Residual HIV replication in the gut of aviremic treated individuals correlates with persistent immune activation and increased plasma levels of LPS
G. d'Ettorre1, M. Andreotti2, M. Paiardini3, L. Zaffiri4, G. Ceccarelli4, M.C. Rizza4, S. Vella2, C.M. Mastroianni5, G. Silvestri3, V. Vullo4
1University of Rome Sapienza, Tropical and Infectious Diseases, Rome, Italy, 2ISS, Department of Drugs, Rome, Italy, 3University of Pennsylvania, Department of Pathology and Laboratory Medicine, Philadelphia, United States, 4'Sapienza' University, Department of Tropical and Infectious Diseases, Roma, Italy, 5'Sapienza' University - Polo Pontino, Department of Infectious Diseases, Latina, Italy
Background: Residual virus replication in the gut and persistent microbial translocation may be involved in the chronic immune activation observed in HIV-infected individuals treated with antiretroviral therapy (ART).
Our aim was to investigate the relationship between cell-associated HIV-DNA load both in the gut and blood, plasma levels of LPS, and T cell activation during chronic HIV infection.

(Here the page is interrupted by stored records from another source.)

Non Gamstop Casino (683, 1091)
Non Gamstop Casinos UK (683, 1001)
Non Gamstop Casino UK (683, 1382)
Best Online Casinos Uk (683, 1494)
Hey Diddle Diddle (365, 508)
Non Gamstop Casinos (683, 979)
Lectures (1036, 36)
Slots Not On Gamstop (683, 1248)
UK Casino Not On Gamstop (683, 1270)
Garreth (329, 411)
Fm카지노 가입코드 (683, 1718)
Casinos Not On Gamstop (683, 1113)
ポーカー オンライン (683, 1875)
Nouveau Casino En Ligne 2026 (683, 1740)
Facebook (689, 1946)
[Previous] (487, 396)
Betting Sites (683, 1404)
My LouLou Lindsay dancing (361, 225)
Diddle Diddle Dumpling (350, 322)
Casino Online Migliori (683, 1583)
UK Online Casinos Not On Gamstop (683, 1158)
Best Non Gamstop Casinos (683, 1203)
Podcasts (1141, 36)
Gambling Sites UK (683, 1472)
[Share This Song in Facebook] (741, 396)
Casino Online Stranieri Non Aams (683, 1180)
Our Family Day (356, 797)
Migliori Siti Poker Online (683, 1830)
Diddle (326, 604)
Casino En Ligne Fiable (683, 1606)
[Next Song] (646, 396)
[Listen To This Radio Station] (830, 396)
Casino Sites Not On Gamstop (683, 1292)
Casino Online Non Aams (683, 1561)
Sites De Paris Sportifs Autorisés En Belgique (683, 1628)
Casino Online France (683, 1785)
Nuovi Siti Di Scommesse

Methods: We studied 22 HIV-infected individuals (14 aviremic ART-treated patients and 8 ART-naive) and 10 uninfected controls. HIV-DNA load was measured by RT-PCR in blood and recto-colon biopsies. T-cell activation was measured by flow cytometry as CD38 expression. LPS was measured by Limulus assay.
Results: HIV-DNA loads (cp/106PBMC) were more elevated in the gut samples than in the peripheral blood (115,3+22.28 vs 83.91+ 31.45) (p< 0.05), and correlated directly with the plasma levels of LPS (p< 0.002). In addition we found, in the group of treated patients with undetectable HIV-RNA (< 20 copies/ml) a direct correlation between the status of immune activation measured by LPS and CD38 and the amount of HIV-DNA in the gut (p< 0.0008; p< 0.0035). Finally the levels of LPS in the group of treated patients are higher than controls (p< 0.005).
Conclusions: These findings suggest that, in ART-treated HIV-infected individuals, a persistent status of immune activation and microbial translocation is associated with residual viral replication in the gut.